PROVIDED INFORMATION »
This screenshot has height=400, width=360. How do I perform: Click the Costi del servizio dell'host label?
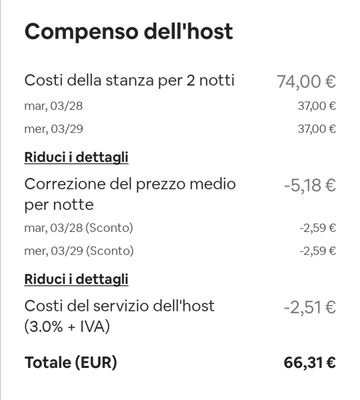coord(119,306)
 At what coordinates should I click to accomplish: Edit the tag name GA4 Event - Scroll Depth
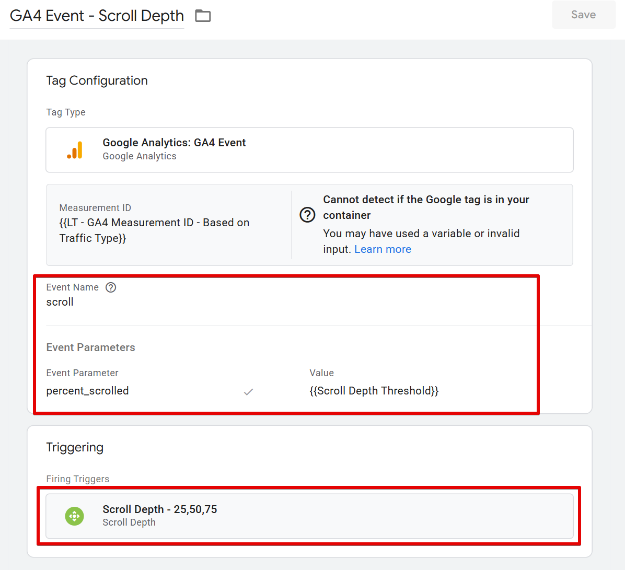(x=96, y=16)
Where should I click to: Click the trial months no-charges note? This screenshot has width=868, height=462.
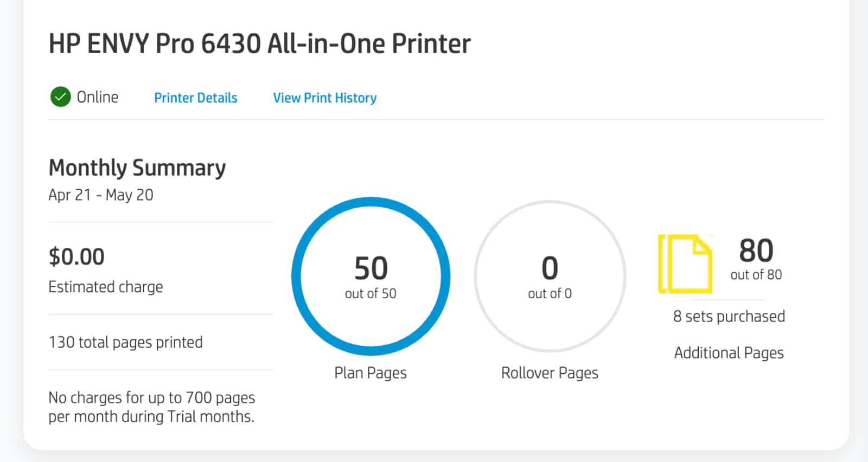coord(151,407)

==

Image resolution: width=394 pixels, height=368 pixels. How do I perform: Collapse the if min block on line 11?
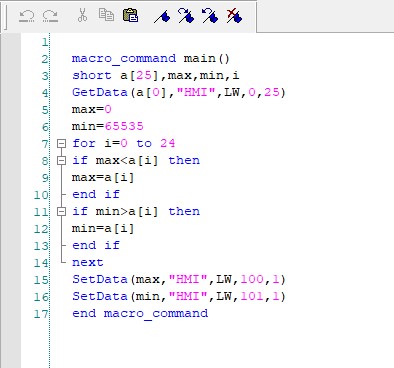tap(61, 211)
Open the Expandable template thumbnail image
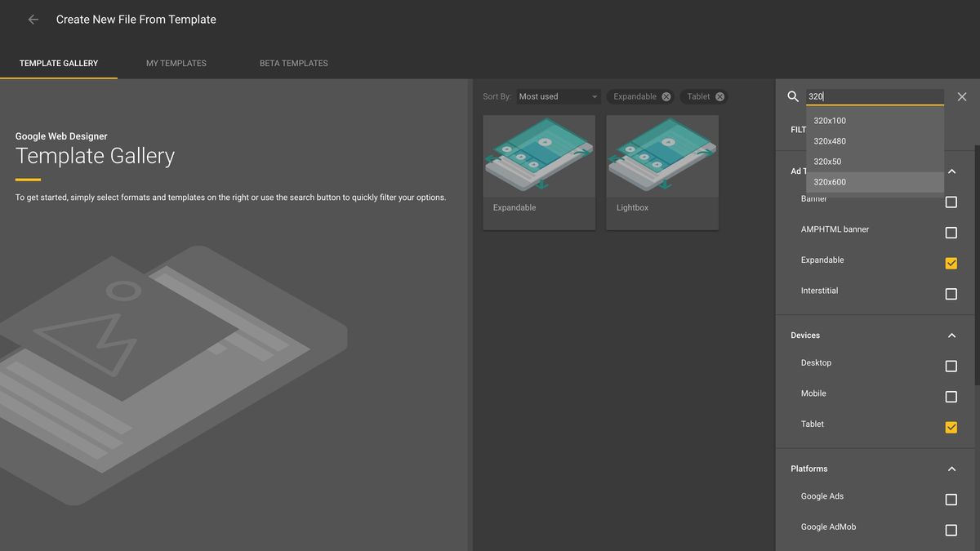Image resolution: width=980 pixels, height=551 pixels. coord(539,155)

* * *

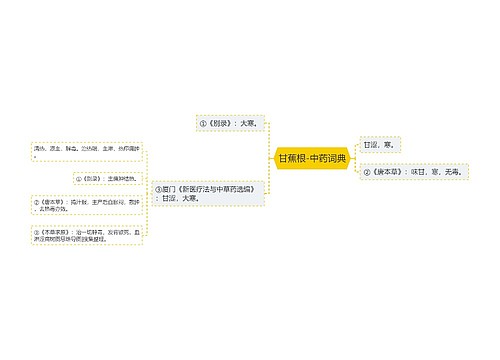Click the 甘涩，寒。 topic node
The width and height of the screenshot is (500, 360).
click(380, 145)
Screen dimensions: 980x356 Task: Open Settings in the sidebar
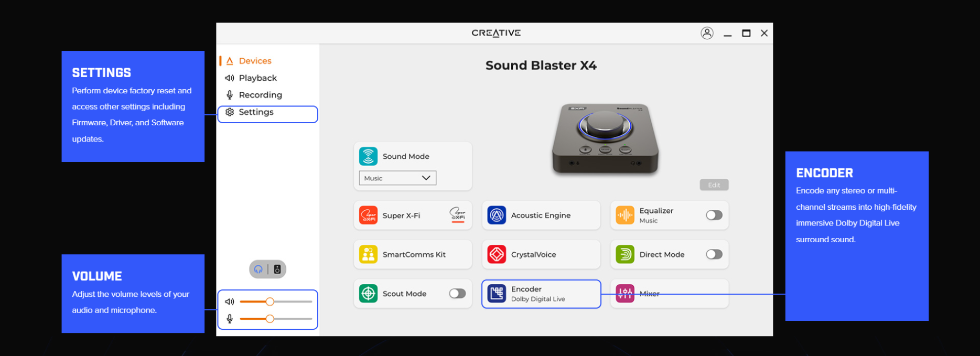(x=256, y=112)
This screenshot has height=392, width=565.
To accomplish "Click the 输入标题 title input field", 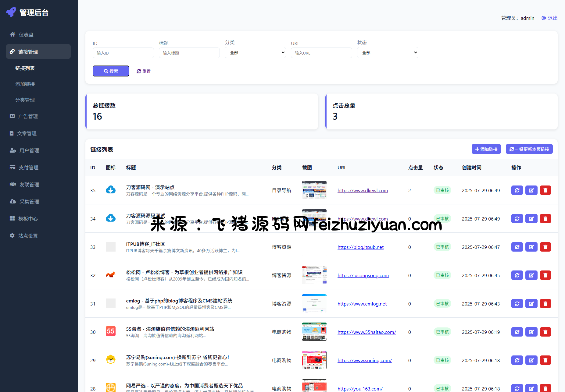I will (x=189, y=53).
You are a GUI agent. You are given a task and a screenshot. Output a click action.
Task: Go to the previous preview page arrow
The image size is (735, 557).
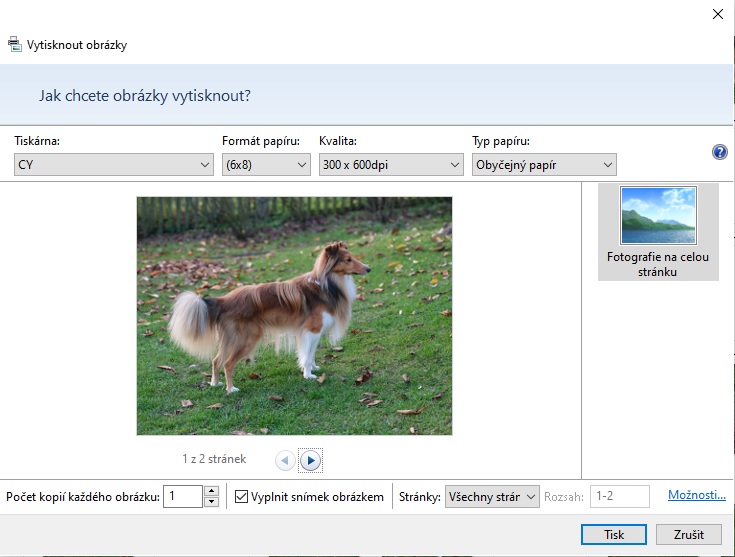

WHAT THIS TASK INVOLVES »
Give back the records above exactly, limited to the lines between the one holding "Task: Go to the previous preview page arrow" and the one holding "The image size is (735, 557).", inclusive.

WRITTEN SOLUTION »
Task: Go to the previous preview page arrow
The image size is (735, 557).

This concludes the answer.